ARBEITSAUFTRAG:
Schreiben Sie aus dem Text über Schutzräume eine Passage ab. Setzen Sie bei den Worten „In der Hoffnung, dass“ ein und hören Sie nach „Herausforderungen mit sich.“ auf.

In der Hoffnung, dass diese Vorbereitungen nie benötigt werden, hat damit die Schutzraum-Thematik im Jahr 2022 wieder einen Stellenwert eingenommen, den sie seit dem Kalten Krieg nie mehr hatte. Viele damit verbundene Fragen konnten im vergangenen Jahr geklärt werden. Die alternde Infrastruktur (ein Grossteil der Schutzräume wurden vor 40 bis 50 Jahren gebaut), die sinkenden Bestände im Zivilschutz (wer sonst weiss, wie ein Schutzraum funktioniert?), aber auch ein trotz allem seit dem Kalten Krieg verändertes Kriegsbild bzw. eine veränderte generelle Risikolandschaft bringen auch für die kommenden Jahre in diesem Bereich weitere Herausforderungen mit sich.

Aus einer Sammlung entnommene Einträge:
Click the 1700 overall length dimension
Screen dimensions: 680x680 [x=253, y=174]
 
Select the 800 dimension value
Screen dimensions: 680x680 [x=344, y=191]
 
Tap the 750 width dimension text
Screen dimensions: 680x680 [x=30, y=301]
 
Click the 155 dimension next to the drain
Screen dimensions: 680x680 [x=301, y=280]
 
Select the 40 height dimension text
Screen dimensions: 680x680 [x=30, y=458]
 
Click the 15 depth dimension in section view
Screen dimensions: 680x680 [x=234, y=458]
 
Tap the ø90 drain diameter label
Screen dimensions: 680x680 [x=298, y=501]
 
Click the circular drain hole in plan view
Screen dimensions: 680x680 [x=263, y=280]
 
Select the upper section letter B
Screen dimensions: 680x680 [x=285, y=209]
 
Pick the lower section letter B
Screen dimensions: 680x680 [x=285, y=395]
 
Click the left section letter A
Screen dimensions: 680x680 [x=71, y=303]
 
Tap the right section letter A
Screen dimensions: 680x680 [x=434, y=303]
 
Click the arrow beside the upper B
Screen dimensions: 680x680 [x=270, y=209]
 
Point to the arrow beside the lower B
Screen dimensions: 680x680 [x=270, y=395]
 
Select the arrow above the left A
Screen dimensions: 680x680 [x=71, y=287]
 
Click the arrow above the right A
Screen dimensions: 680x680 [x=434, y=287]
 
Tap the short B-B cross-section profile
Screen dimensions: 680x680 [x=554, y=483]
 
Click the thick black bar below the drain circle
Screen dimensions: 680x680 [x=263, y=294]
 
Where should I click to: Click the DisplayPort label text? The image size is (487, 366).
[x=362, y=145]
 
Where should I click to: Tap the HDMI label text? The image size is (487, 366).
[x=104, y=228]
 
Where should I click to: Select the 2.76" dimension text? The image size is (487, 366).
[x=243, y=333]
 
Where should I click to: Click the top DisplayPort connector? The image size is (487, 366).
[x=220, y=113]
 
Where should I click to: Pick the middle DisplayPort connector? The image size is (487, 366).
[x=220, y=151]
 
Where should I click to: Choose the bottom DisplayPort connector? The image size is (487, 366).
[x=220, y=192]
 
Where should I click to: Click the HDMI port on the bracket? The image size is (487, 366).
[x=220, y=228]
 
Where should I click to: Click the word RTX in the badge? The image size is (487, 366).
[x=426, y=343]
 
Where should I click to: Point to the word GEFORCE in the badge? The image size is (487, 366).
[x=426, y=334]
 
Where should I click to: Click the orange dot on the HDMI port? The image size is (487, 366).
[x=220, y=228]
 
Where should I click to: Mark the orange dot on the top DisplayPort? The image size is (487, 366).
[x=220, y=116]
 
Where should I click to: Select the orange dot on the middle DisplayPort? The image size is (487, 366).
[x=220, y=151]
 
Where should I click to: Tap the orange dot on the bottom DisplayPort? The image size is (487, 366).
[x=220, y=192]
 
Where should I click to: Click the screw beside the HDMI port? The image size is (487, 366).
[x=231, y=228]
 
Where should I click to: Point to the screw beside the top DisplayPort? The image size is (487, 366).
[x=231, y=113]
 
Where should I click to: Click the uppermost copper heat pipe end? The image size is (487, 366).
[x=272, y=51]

ERGEBNIS:
In der Hoffnung, dass diese Vorbereitungen nie benötigt werden, hat damit die Schutzraum-Thematik im Jahr 2022 wieder einen Stellenwert eingenommen, den sie seit dem Kalten Krieg nie mehr hatte. Viele damit verbundene Fragen konnten im vergangenen Jahr geklärt werden. Die alternde Infrastruktur (ein Grossteil der Schutzräume wurden vor 40 bis 50 Jahren gebaut), die sinkenden Bestände im Zivilschutz (wer sonst weiss, wie ein Schutzraum funktioniert?), aber auch ein trotz allem seit dem Kalten Krieg verändertes Kriegsbild bzw. eine veränderte generelle Risikolandschaft bringen auch für die kommenden Jahre in diesem Bereich weitere Herausforderungen mit sich.